Bacaan untuk ditelaah —

------

Desa Bali Pionir Bank Waktu Warga Tuker Jasa Pertukangan dengan Les Bahasa
- https://commons.wikimedia.org/wiki/File:Sunrise_at_Budakeling.jpg#/media/File:Sunrise_at_Budakeling.jpg
Gumi Bali, VIVA Bali – Konsep bank waktu menegaskan semangat gotong royong modern di pedesaan Bali. Sebagaimana tradisi Subak sebagai organisasi sosial petani di Bali yang mengatur irigasi secara kolektif, pembagian air dilakukan adil dan segala masalah diselesaikan bersama. Bank Waktu merupakan sistem pertukaran keterampilan di mana warga menukarkan jam kerja satu sama lain daripada uang.

------

Data yang ditampilkan —
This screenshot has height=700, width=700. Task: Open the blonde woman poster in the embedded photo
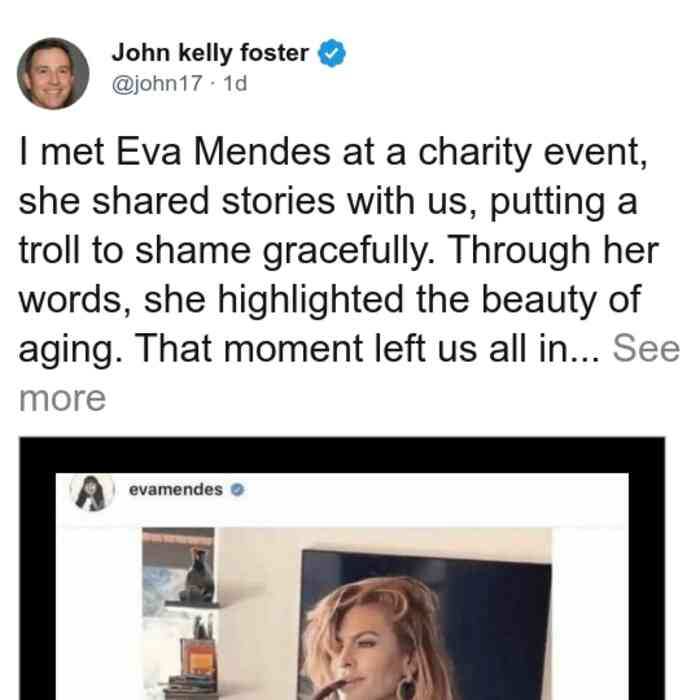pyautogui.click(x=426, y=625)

------

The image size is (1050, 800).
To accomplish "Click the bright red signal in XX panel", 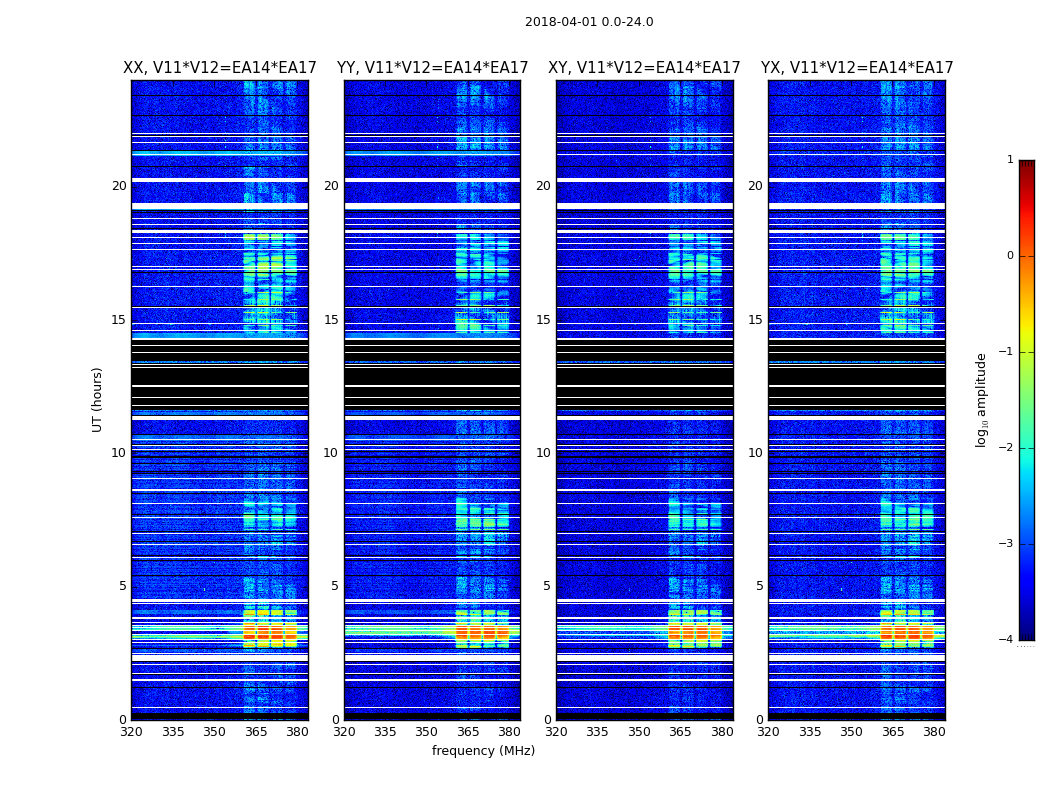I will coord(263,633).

------

Soal latihan —
Tuliskan kembali tanpa perubahan bagian bacaan tentang bank waktu di Bali mulai dari "Desa Bali Pionir" sampai dengan "lain daripada uang.". Gunakan bacaan saja sebagai sumber jawaban.

Hasil latihan —
Desa Bali Pionir Bank Waktu Warga Tuker Jasa Pertukangan dengan Les Bahasa
- https://commons.wikimedia.org/wiki/File:Sunrise_at_Budakeling.jpg#/media/File:Sunrise_at_Budakeling.jpg
Gumi Bali, VIVA Bali – Konsep bank waktu menegaskan semangat gotong royong modern di pedesaan Bali. Sebagaimana tradisi Subak sebagai organisasi sosial petani di Bali yang mengatur irigasi secara kolektif, pembagian air dilakukan adil dan segala masalah diselesaikan bersama. Bank Waktu merupakan sistem pertukaran keterampilan di mana warga menukarkan jam kerja satu sama lain daripada uang.